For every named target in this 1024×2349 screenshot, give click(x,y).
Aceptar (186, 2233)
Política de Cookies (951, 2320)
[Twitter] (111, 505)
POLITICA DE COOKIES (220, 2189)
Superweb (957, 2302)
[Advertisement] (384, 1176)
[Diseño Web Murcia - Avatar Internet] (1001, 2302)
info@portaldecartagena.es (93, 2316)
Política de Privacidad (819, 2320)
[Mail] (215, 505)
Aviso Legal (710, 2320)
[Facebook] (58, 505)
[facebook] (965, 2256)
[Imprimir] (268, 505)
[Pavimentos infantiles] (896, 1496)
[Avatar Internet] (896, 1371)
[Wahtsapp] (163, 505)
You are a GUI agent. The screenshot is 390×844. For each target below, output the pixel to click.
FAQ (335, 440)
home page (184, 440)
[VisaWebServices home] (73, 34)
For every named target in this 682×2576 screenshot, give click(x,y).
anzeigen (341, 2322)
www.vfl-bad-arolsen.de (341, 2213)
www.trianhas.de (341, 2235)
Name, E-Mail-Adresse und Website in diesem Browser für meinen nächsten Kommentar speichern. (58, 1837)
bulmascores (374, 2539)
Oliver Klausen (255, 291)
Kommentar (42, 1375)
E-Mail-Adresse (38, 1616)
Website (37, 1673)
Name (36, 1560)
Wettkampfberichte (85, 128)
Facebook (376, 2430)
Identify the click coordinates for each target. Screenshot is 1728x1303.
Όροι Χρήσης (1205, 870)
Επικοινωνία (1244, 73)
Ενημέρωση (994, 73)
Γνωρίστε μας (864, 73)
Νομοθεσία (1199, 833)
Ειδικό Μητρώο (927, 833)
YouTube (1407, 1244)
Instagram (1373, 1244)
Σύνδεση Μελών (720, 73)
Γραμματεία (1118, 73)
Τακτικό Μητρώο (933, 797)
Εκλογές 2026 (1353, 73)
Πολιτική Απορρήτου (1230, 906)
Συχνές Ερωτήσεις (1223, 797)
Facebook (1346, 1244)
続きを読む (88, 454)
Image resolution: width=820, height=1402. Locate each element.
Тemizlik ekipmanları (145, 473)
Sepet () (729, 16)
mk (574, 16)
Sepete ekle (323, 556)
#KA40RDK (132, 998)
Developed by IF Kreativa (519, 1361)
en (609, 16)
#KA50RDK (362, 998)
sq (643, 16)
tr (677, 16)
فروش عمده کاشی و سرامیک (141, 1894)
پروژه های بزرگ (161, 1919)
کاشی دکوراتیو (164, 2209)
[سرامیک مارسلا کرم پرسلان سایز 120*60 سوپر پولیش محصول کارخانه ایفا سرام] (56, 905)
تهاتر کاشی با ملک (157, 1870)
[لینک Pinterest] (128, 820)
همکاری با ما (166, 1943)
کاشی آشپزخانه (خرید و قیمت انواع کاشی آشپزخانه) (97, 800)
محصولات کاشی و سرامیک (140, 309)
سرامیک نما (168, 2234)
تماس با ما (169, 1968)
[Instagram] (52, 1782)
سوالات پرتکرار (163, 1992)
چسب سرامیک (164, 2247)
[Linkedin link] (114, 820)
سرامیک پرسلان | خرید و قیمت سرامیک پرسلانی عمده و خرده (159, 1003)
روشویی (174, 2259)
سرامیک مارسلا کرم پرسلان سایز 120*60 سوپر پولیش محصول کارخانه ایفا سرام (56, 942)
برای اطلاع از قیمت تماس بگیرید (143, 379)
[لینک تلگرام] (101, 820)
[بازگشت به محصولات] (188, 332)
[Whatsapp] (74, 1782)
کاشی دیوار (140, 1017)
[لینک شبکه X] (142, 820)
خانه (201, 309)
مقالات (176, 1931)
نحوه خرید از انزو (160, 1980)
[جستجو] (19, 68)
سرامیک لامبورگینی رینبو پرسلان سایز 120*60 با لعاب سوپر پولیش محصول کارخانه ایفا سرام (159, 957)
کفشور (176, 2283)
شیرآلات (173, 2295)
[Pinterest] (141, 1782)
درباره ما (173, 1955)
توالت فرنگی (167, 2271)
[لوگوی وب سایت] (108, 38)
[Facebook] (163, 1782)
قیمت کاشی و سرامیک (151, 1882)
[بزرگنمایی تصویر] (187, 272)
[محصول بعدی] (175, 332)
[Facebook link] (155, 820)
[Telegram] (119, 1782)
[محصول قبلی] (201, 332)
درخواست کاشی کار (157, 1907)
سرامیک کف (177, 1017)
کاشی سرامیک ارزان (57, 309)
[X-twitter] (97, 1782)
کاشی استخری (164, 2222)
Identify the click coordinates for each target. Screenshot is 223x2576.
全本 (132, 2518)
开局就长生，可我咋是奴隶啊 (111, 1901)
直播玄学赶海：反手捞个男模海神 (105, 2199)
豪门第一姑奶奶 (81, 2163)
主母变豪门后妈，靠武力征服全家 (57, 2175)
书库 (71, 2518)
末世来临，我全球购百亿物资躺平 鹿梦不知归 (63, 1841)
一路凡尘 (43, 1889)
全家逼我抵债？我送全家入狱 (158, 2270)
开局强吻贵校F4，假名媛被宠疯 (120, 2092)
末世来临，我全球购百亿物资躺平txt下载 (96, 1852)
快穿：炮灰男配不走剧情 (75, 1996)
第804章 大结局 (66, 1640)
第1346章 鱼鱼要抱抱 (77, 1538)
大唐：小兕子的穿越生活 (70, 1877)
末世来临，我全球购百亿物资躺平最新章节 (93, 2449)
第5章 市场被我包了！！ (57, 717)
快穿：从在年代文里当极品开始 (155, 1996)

- - -

» Prompt
Across the whole listing, how many lines contain the string "each"? Give the number and no more.

» Reply to the task
4